Em Atos 7.9 afirma que "os patriarcas, movidos de inveja, venderam José para o Egito". O texto é claro em demonstrar que um problema de família aconteceu tão somente por causa da inveja. Os "patriarcas" desejaram algo que pertencia como promessa divina ao irmão mais novo. A inveja é sempre assim:  começa com um desejo errado e acaba terminando em tragédia. Veja, por exemplo, a história de Abel e Caim. Abel foi morto por seu próprio irmão movido pela inveja. Em muitos casos, é claro, o homicídio não ocorre no plano físico. Nem sempre sangue é derramado. Mas a inveja acaba causando uma terrível tragédia no coração. "Vendo Raquel que não dava filhos a Jacó, teve inveja de sua irmã, e disse a Jacó: Dá-me filhos, se não morro" (Gênesis 30.1). Raquel estava angustiada, desesperada, morrendo por dentro, pois a inveja roubava toda a sua alegria, todo o seu ânimo, toda a sua vida íntima. De fato, "a inveja é podridão", uma podridão para os ossos, mas também para o espírito, uma podridão que mata a alma do ser humano.

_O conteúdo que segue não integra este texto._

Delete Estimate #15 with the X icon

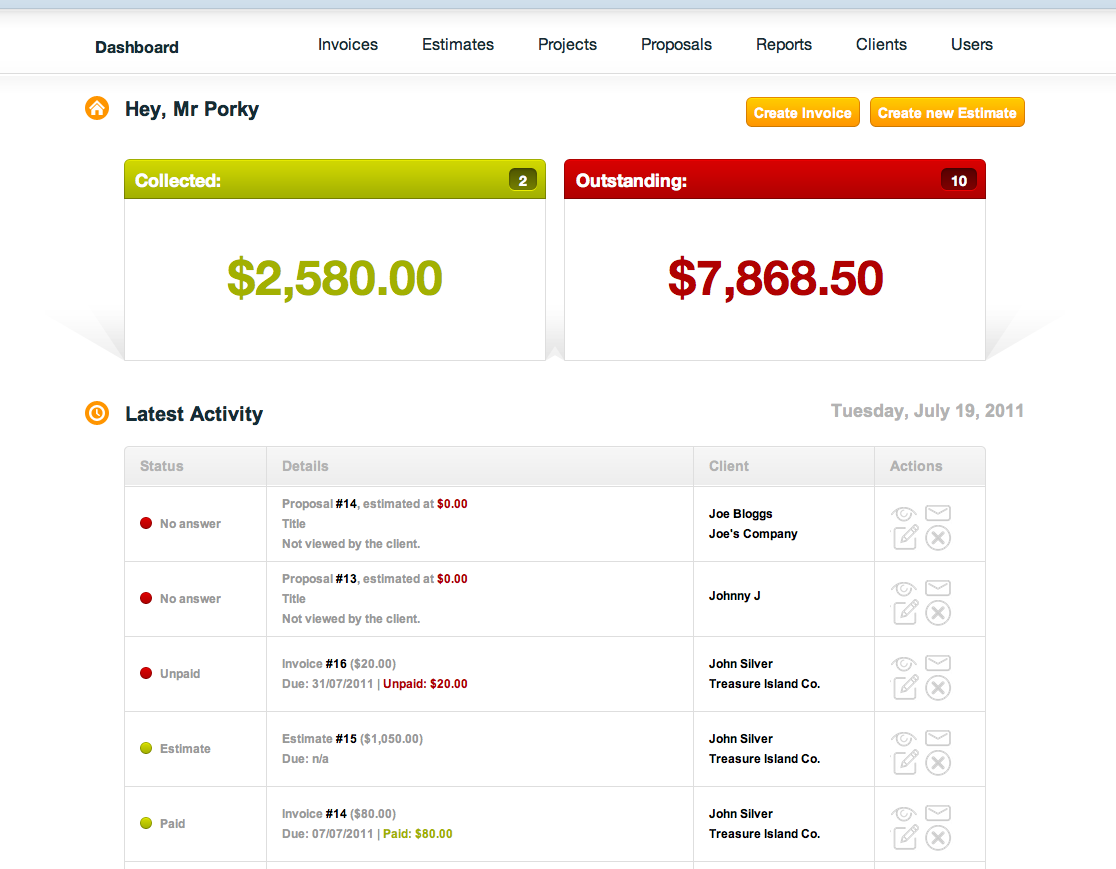tap(937, 763)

Ah, mas quem se reconhece como invejoso? Quem tem reconhecido que anda pecando nessa área? A inveja é um sentimento muito sutil.  Tal como a ferrugem, vai corroendo aos poucos. Só mais tarde é que se percebe o buraco e o vazio da alma. Contudo, podemos tomar algumas precauções. Podemos nos revestir do amor.  O amor que nos faz olhar menos para os nossos interesses egoístas e mesquinhos, e a olhar mais para as necessidades, dores e também para a alegria e sucesso dos outros.
A propósito, já foi dito que qualquer "um pode simpatizar com os sofrimentos de um amigo, mas é preciso que de fato se tenha muito boa índole para se simpatizar com o sucesso de um amigo". De acordo com a Palavra de Deus devemos chorar com os que choram e nos alegrar com os que se alegram. De fato chorar com o sofrimento de alguém não é algo tão difícil, mas se alegrar com a vitória, com a conquista e a alegria de uma pessoa, só mesmo revestido do amor. O amor vence a inveja.

O amor é vencedor, porquanto sabe celebrar, está sempre pronto para festejar e se alegrar com o que tem, como também incentivar, encorajar e se simpatizar com a conquista do outro. É óbvio que o amor não é conformista nem fatalista, contudo, sabe reconhecer as bênçãos recebidas, sabe desfrutar de tudo o que o Senhor dá, sem se sentir inferiorizado perante o sucesso do próximo. Mas, a inveja, cega. A inveja deixa o sentimento errado de que sempre está faltando algo. A inveja é insaciável, nunca preenche. Está sempre querendo e exigindo mais. Está sempre querendo e exigindo o que pertence ao outro. A inveja é a sanguessuga da alma. Trata-se de"um dos sentimentos que pode causar as maiores dores no ser humano".*  Porém, o amor é a riqueza, a luz, a sabedoria, a música, a poesia, o perfume e o refrigério da vida. Enquanto a inveja nunca se realiza, o amor satisfaz plena, poderosa e graciosamente. Viva o amor. Abaixo a inveja.